The Ada Programming Language

by John

Introduction

This is the first of a series (I hope ;-) of posts about characteristics of different programming languages. The structure of the text is not consolidated yet, it may (and probably will) change in further texts. In this first post, I will write about the Ada programming language. You should not consider this text as a tutorial (e.g., I will not write about usual things like conditional or looping structures, etc), but rather as a collection of notes that I collected about the language as I tried to write a lot of codes (implement several algorithms) in it. You can find a collection of examples here: https://github.com/JohnTortugo/Babel

Overview

Ada as a language permits a great deal of freedom and, sincerely, surprised with its versatility and comprehensive list of features.

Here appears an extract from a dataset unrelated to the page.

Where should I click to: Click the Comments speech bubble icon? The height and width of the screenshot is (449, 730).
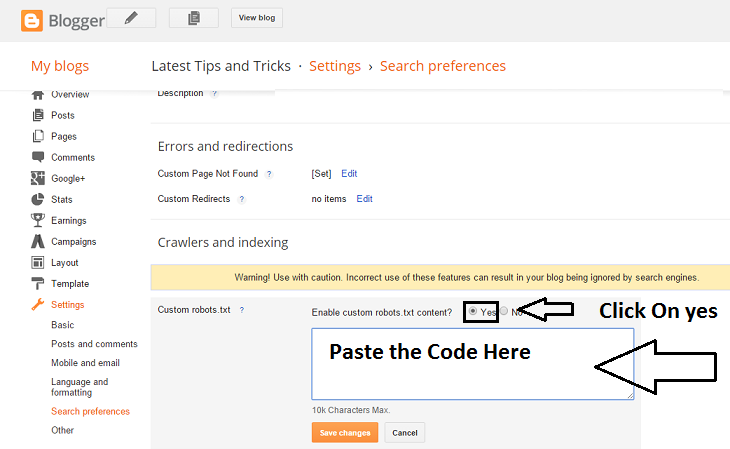(38, 157)
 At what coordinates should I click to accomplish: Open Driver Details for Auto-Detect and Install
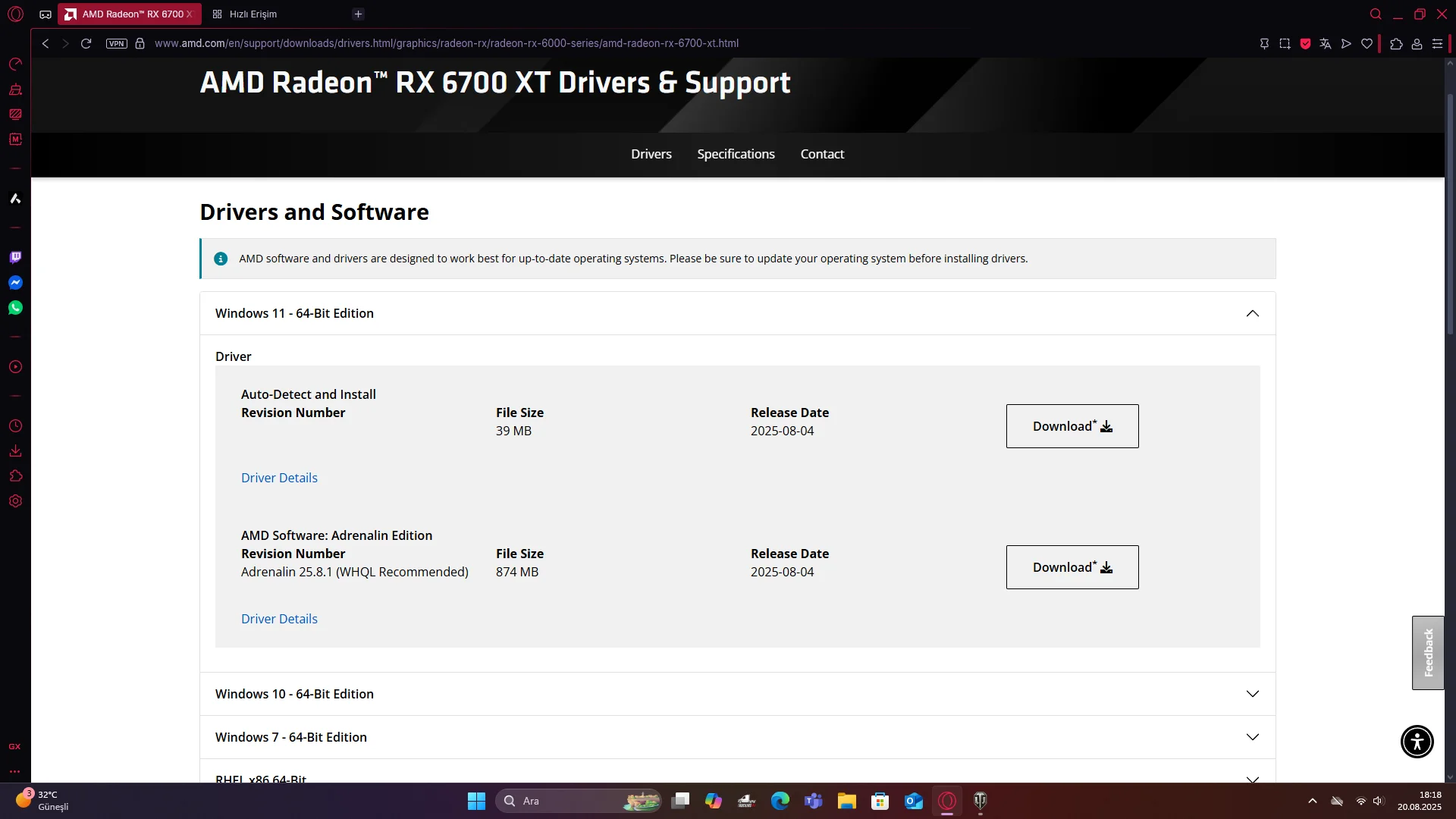pos(279,478)
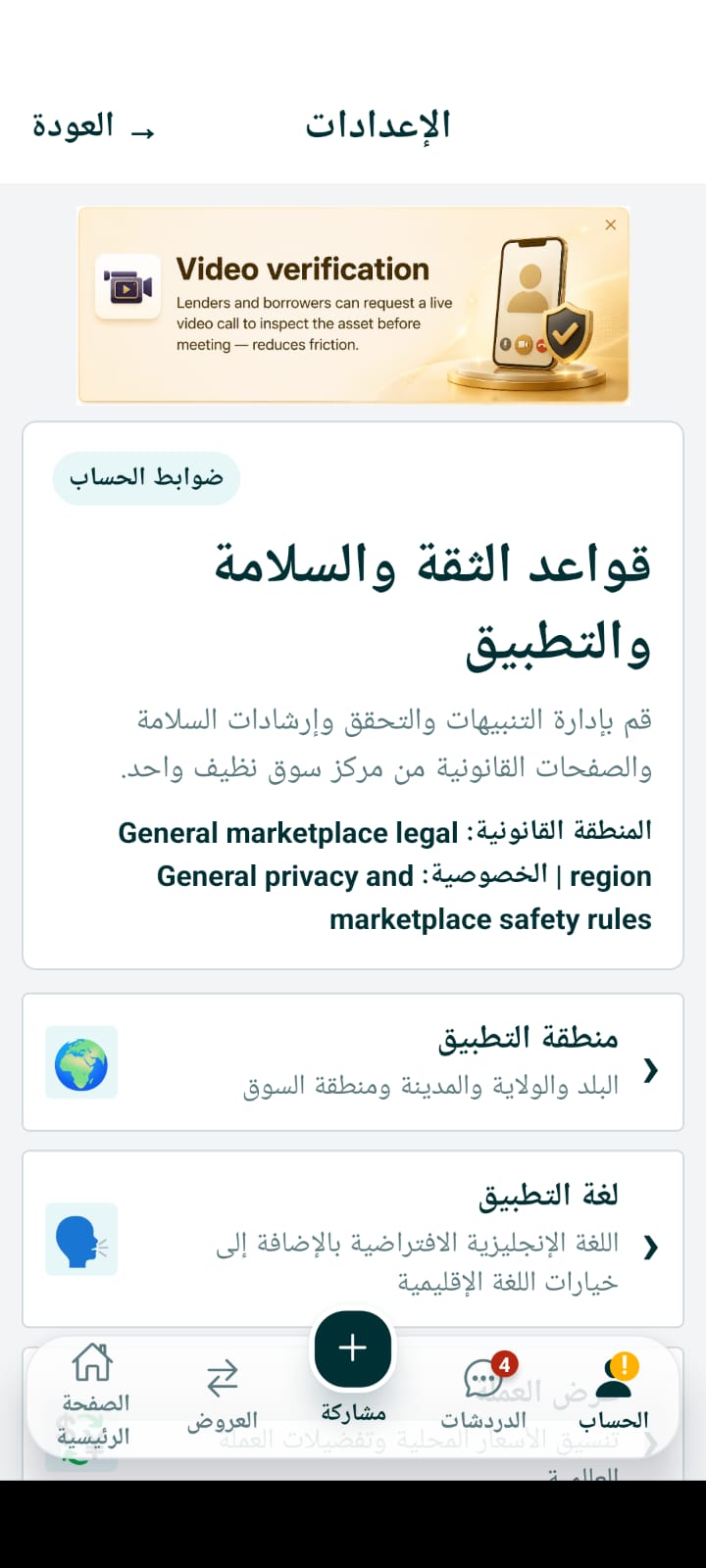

Ada supports not only very structured code blocks (like Pascal) but also object-oriented programming, exception handling, and even generics. If you are interested about knowing a little better about Countess Ada Lovelace or some of the amazing things that were done using the Ada programming language take a look at this page: http://celebratingada.com/

To make long numbers easier to read, underscores are permitted inside a numeric literal. For example, “1_000_000” is legal. This is similar to the way commas are used in the United States and periods are used in Europe. Underscores aren’t allowed to be consecutive, numbers may not end in an underscore, and underscores don’t change the value of a number.

A useful Ada capability is its ability to write out literals in other bases from 2 to 16. These are called, reasonably enough, based literals. To create a based literal, write out the desired base, a “#” sign, the number in the requested base, and another “#” sign. For example, “2#1001_1000#” is a base 2 number equal to 128+16+8 = 152.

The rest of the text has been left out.